Pudendal neuralgia may be caused by a variety of things such as, but not limited to pelvic surgery, childbearing, cycling, prolonged sitting, constipation, anal intercourse, pelvic trauma, and more.
What are the symptoms of pudendal neuralgia?
Symptoms of pudendal neuralgia include pain in the region innervated by the nerve. Often times, pain is worse with sitting, due to the compression on the nerve, but improves when sitting on a toilet, since the toilet is open and there is less compression over where the nerve runs. Typically, the pain caused by an issue with the pudendal nerve does not cause folks to wake up at night. Patients often describe burning, shooting, or tingling pain, or numbness. The pain usually presents on one side, rather than both and will be tender when your provider touches the area near your sits bones. Since the pudendal nerve splits off into other branches, if the pudendal nerve is implicated, it means those subsequent branches may not be able to perform their jobs either. This could result in symptoms such as erectile dysfunction.
How is pudendal neuralgia treated?
Pudendal neuralgia may be treated with a variety of methods, and, once again, the best results will come from a treatment plan that is broad and specifically tailored to you and your symptoms. Medications may be prescribed by your physician to treat symptoms associated with pudendal neuralgia. These can include muscle relaxants (Valium, Baclofen), tricyclic antidepressants (Elavil), topical anesthetics (lidocaine jelly), and more. Other treatments include steroid injections near the pudendal nerve and potential decompression surgery to free the pudendal nerve from being squished (1).

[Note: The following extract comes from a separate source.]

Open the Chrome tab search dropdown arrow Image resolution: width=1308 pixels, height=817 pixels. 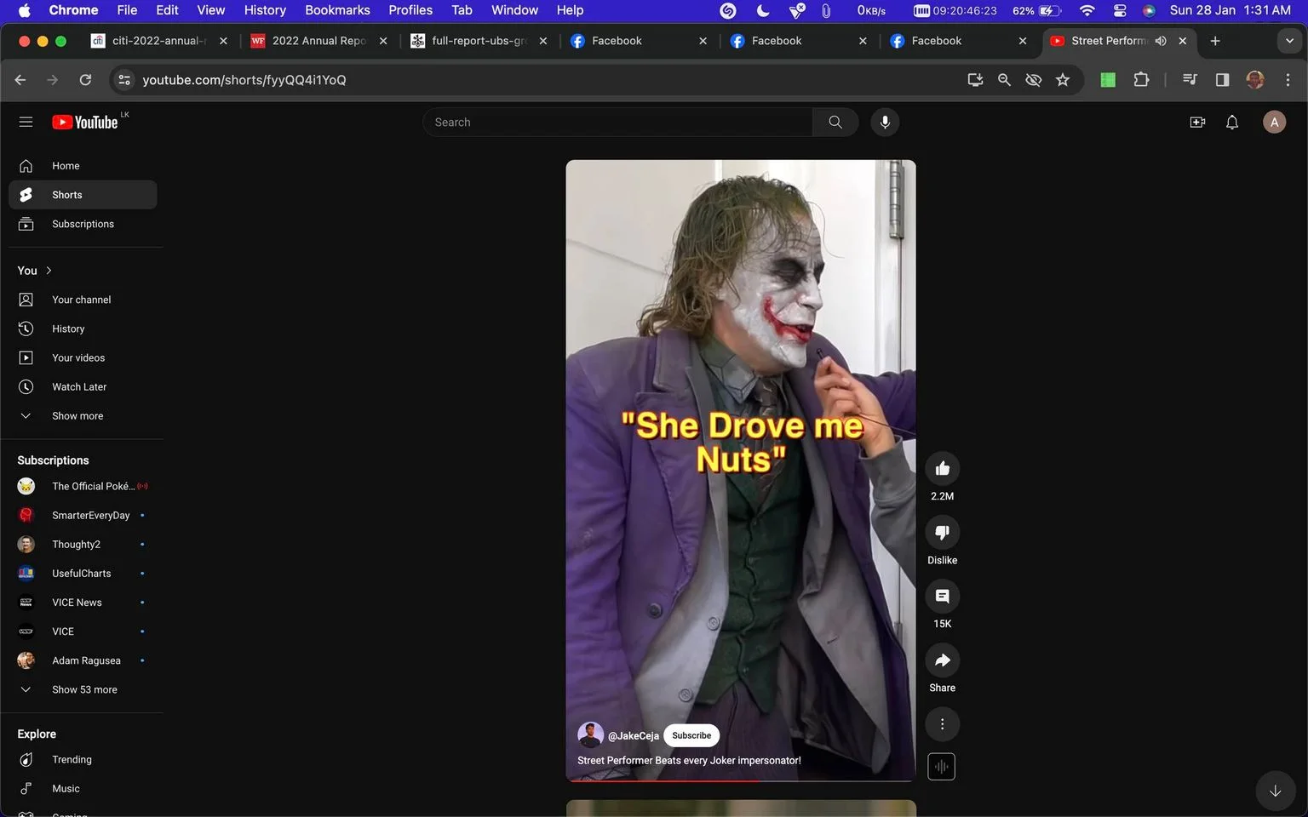pos(1288,41)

In physical therapy, your pelvic health specialist can work with you using various treatment techniques including massage, nerve mobilizations, and desensitization. Your therapist might also teach you how to support your perineum and pudendal nerve during bowel movements to avoid unnecessary stretching of the pudendal nerve that could be aggravating. You will learn which stretches can be helpful and which to avoid. It is important to avoid aggravating activities when possible. Other things that could come up in treatment include addressing pelvic floor muscle (PFM) tension, application of cold or warm compresses, electrical stimulation, and discussions on positioning (sitting and lying down) for comfort.

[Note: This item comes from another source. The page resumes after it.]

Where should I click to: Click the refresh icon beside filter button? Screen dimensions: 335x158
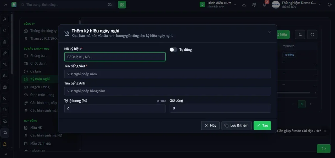point(312,34)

Here’s the bottom line: if you have been suffering from pelvic pain, it could be a result of pudendal neuralgia! Talk with your healthcare provider about your symptoms so that you can get to the bottom of what’s causing your pain. If you have pudendal neuralgia, know that there are tons of treatment techniques that could work for you and your healthcare providers should work with you to determine the best fit.

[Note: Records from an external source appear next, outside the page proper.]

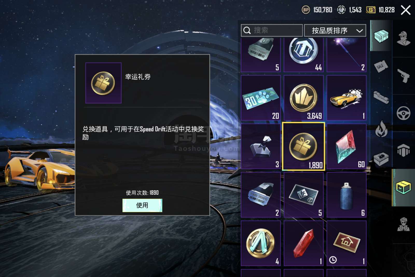Image resolution: width=415 pixels, height=277 pixels.
Task: Open the flame icon category tab
Action: pyautogui.click(x=381, y=129)
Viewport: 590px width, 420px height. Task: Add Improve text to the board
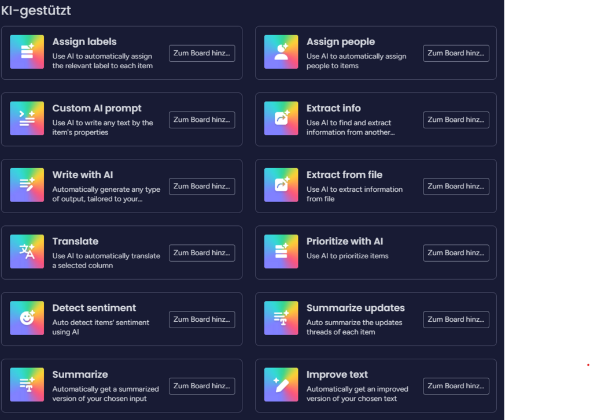[x=456, y=386]
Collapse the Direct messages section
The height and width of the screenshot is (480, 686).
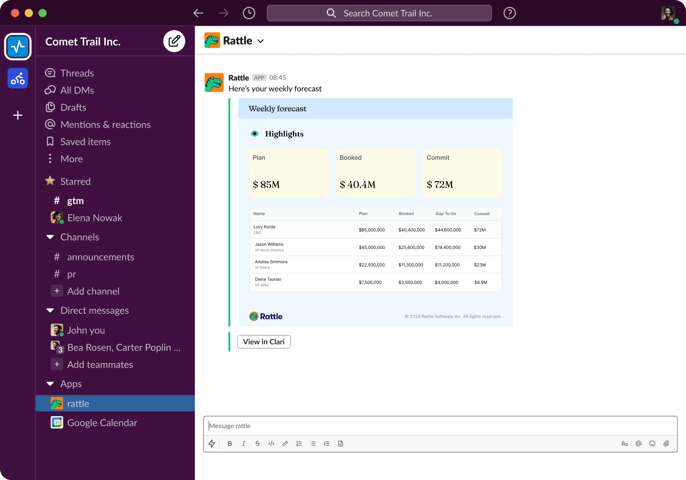coord(50,310)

Now remember, there’s no shame in pudendal neuralgia—well, technically there is—but there shouldn’t be, and there’s definitely no shame in getting it treated! Here’s to being shameless.
XOXO,
Your Pelvic Bestie
References:
1. Itza Santos, F., Salinas, J., Zarza, D., Gómez Sancha, F., & Allona Almagro, A. (2010). Update on pudendal nerve entrapment syndrome: an approach anatomic-surgical, diagnostic and therapeutic. Actas Urológicas Españolas (English Edition) , 34 (6), 500– 509.
*The information contained in this article is for educational and informational purposes only and is not intended as health or medical advice. Always consult a qualified health provider regarding any questions you may have about a medical condition or health objectives.